What you have to do: Each entry here needs to be given again exactly.

━━━━━ Extracted information ━━━━━

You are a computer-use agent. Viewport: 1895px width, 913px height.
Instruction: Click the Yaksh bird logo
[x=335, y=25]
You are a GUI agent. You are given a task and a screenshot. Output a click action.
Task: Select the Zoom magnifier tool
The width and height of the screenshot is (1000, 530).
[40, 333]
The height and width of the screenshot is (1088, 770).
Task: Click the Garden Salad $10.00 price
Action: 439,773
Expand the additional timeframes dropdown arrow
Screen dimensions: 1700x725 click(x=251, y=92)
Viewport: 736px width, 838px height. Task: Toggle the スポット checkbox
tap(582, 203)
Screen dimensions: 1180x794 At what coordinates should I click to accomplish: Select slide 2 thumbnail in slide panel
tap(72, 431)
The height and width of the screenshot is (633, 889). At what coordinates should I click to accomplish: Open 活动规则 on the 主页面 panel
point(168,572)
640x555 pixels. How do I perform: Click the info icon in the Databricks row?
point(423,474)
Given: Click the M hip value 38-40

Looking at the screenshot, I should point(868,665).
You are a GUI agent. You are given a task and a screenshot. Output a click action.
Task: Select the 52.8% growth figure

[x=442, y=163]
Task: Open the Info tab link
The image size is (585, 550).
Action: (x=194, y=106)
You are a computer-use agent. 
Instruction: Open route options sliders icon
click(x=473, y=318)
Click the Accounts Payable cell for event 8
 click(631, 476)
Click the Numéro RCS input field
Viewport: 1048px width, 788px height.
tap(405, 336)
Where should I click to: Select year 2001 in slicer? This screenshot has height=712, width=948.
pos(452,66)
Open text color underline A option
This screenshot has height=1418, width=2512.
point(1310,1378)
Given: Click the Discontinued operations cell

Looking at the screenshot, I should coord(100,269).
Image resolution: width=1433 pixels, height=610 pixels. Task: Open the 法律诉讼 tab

━━━━━

Solution below:
You are a computer-use agent. Viewport: 1895px width, 913px height.
Instruction: Click the Yaksh bird logo
[x=335, y=25]
You are a GUI agent. You are given a task and a screenshot. Output a click action.
Task: Select the Zoom magnifier tool
The width and height of the screenshot is (1000, 530).
[40, 333]
The height and width of the screenshot is (1088, 770).
Task: Click the Garden Salad $10.00 price
Action: 439,773
Expand the additional timeframes dropdown arrow
Screen dimensions: 1700x725 click(x=251, y=92)
Viewport: 736px width, 838px height. Task: Toggle the スポット checkbox
tap(582, 203)
Screen dimensions: 1180x794 At what coordinates should I click to accomplish: Select slide 2 thumbnail in slide panel
tap(72, 431)
The height and width of the screenshot is (633, 889). At what coordinates should I click to accomplish: Open 活动规则 on the 主页面 panel
point(168,572)
640x555 pixels. How do I perform: Click the info icon in the Databricks row?
point(423,474)
Given: Click the M hip value 38-40

Looking at the screenshot, I should point(868,665).
You are a GUI agent. You are given a task and a screenshot. Output a click action.
Task: Select the 52.8% growth figure

[x=442, y=163]
Task: Open the Info tab link
The image size is (585, 550).
Action: (x=194, y=106)
You are a computer-use agent. 
Instruction: Open route options sliders icon
click(x=473, y=318)
Click the Accounts Payable cell for event 8
 click(631, 476)
Click the Numéro RCS input field
Viewport: 1048px width, 788px height.
tap(405, 336)
Where should I click to: Select year 2001 in slicer? This screenshot has height=712, width=948.
pos(452,66)
Open text color underline A option
This screenshot has height=1418, width=2512.
point(1310,1378)
Given: Click the Discontinued operations cell

Looking at the screenshot, I should coord(100,269).
Image resolution: width=1433 pixels, height=610 pixels. Task: Open the 法律诉讼 tab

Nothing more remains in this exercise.